TANJUNG REDEB — Kepala Dinas Kebudayaan dan Pariwisata (Disbudpar) Berau, Ilyas Natsir, kembali menegaskan bahwa sarana dan prasarana (sarpras) pendukung pariwisata di Kabupaten Berau masih jauh dari kata maksimal.
Ia menyebut keterbatasan anggaran sebagai faktor utama yang membuat banyak fasilitas belum bisa dirampungkan sesuai kebutuhan.
“Untuk sarana dan prasarana di sektor pariwisata memang masih belum maksimal, dan ini juga dikarenakan kurangnya anggaran,” ujar Ilyas.
Menurutnya, anggaran yang ada saat ini tidak mampu mencakup seluruh kebutuhan perbaikan maupun pembangunan sarpras wisata. Karena itu, Disbudpar harus memilih prioritas dan mendahulukan fasilitas yang benar-benar mendesak untuk segera dibenahi.
“Anggaran itu tidak mencukupi untuk melengkapi sarpras yang masih ada kekurangannya. Karena itu, kami prioritaskan dulu hal-hal yang paling membutuhkan perbaikan,” jelasnya.
Ilyas menambahkan bahwa proses pembenahan tetap berjalan meski dilakukan secara bertahap. Ia menegaskan bahwa pihaknya terus berupaya memaksimalkan apa yang bisa dikerjakan dengan anggaran yang tersedia.
“Terkait sarana dan prasarana, tentu saja belum maksimal. Pelan-pelan kita benahi,” katanya.
Ia kemudian menyinggung pentingnya dukungan dari pemerintah provinsi. Menurutnya, dengan tambahan anggaran yang lebih besar, percepatan peningkatan sarpras akan jauh lebih mudah dilakukan.

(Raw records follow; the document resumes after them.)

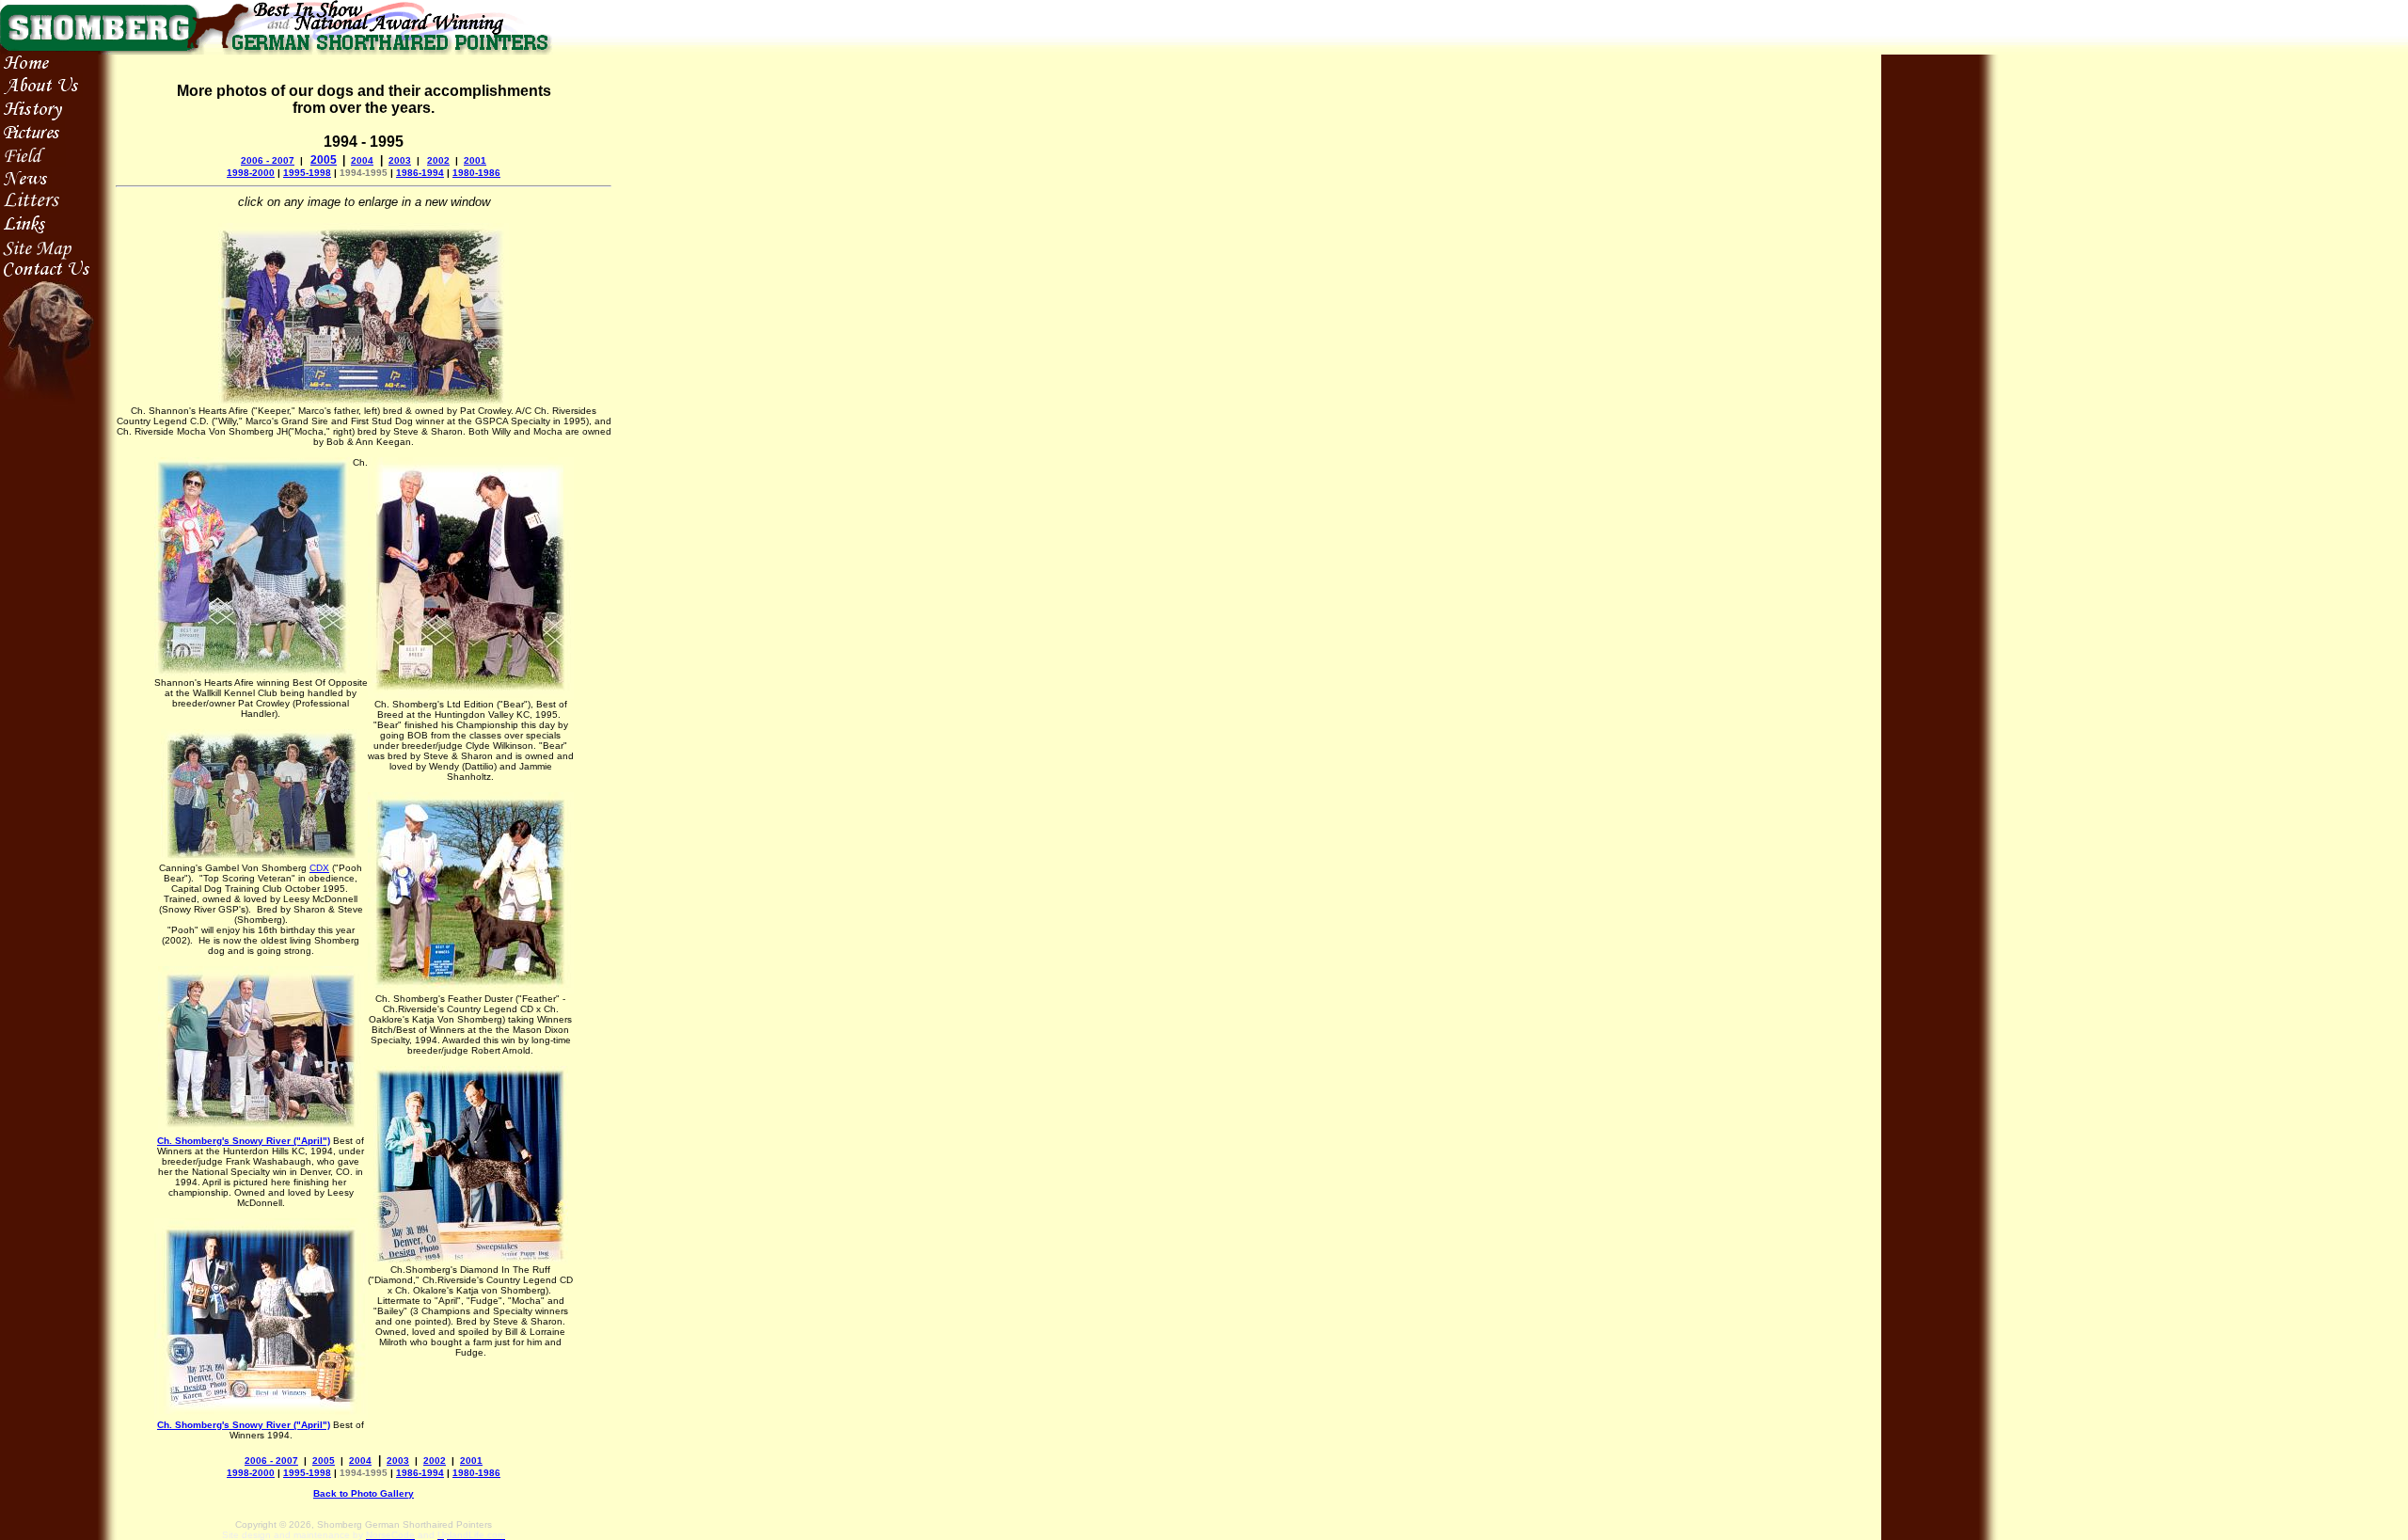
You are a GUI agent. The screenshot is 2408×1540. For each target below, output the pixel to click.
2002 (438, 160)
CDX (319, 868)
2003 (399, 160)
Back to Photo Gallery (363, 1493)
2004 (362, 160)
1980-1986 (476, 172)
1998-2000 (251, 172)
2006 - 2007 (267, 160)
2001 (475, 160)
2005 (323, 160)
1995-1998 (307, 172)
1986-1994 (420, 172)
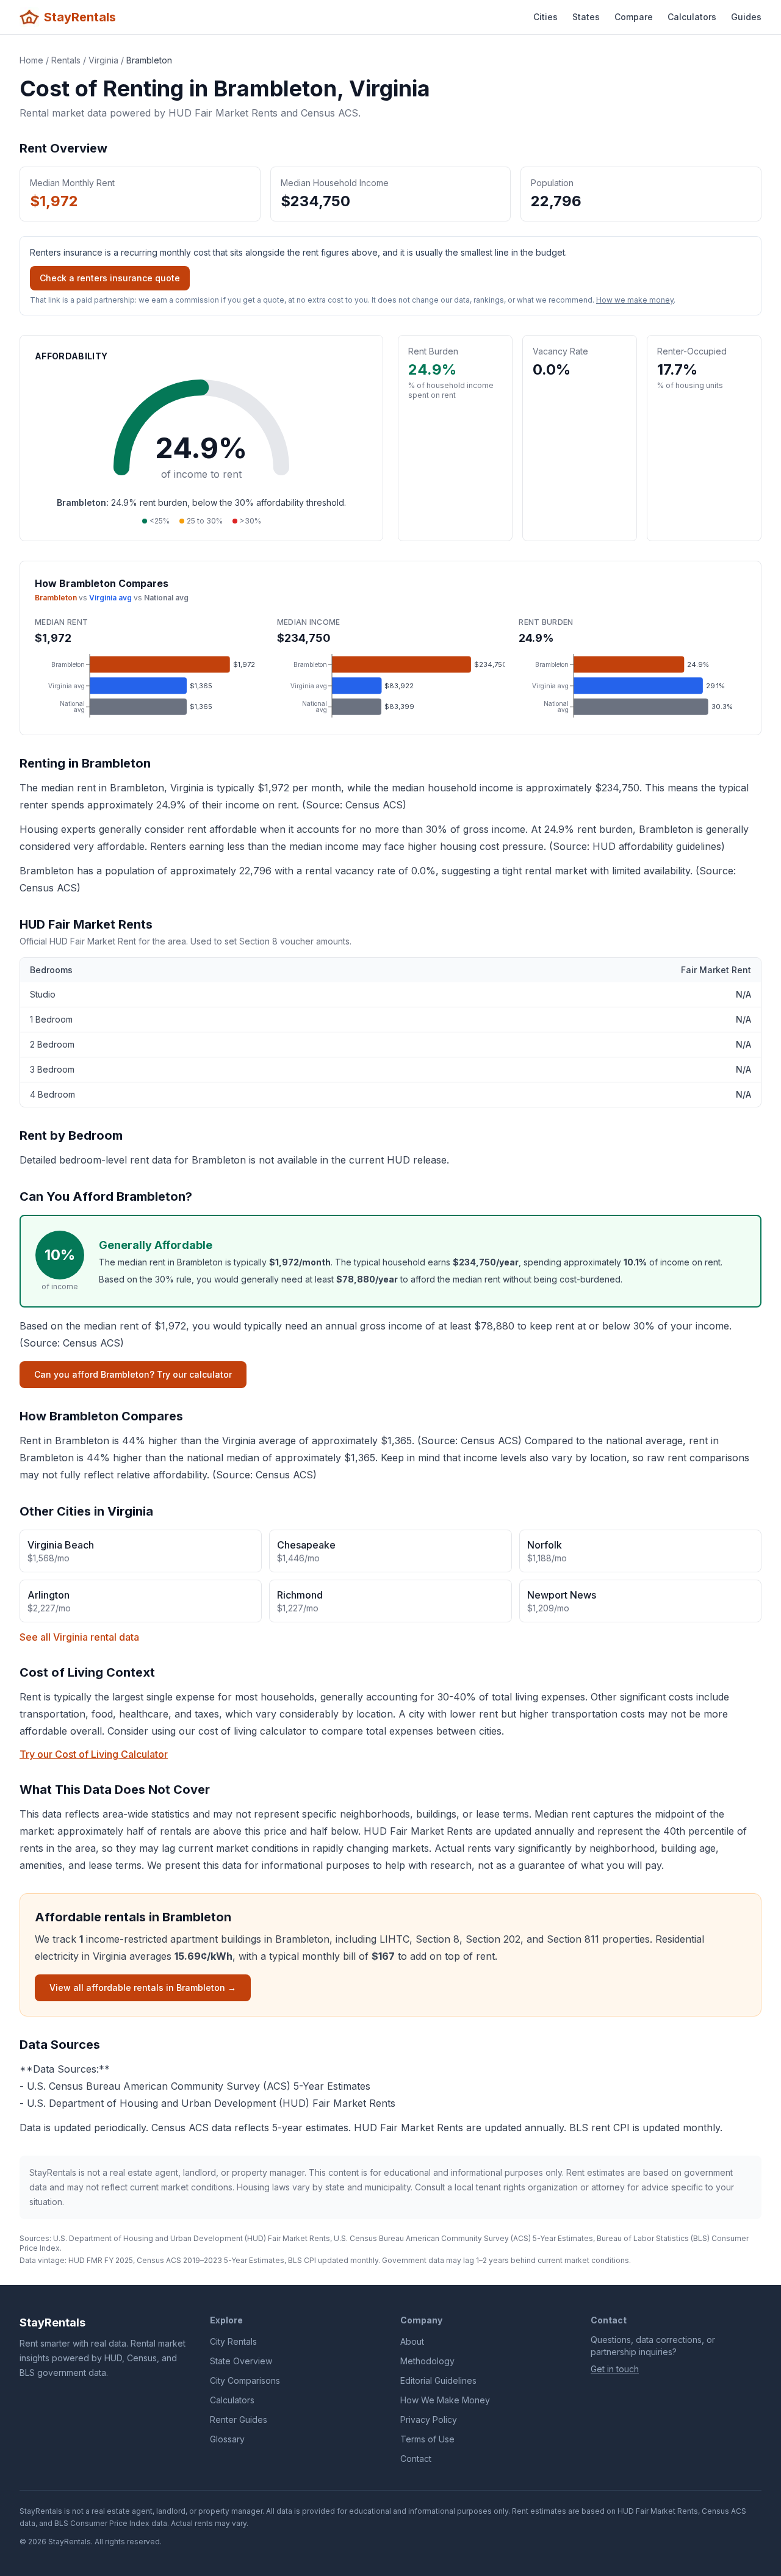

“Seandainya Pemprov memberikan anggaran besar, pastinya akan lebih cepat pula terselesaikan,” ujar Ilyas.
Dengan pembenahan yang terus dilakukan, ia berharap fasilitas pariwisata di Berau semakin baik dan mampu mendukung peningkatan jumlah kunjungan wisatawan di tahun-tahun mendatang. (Adv/Ky).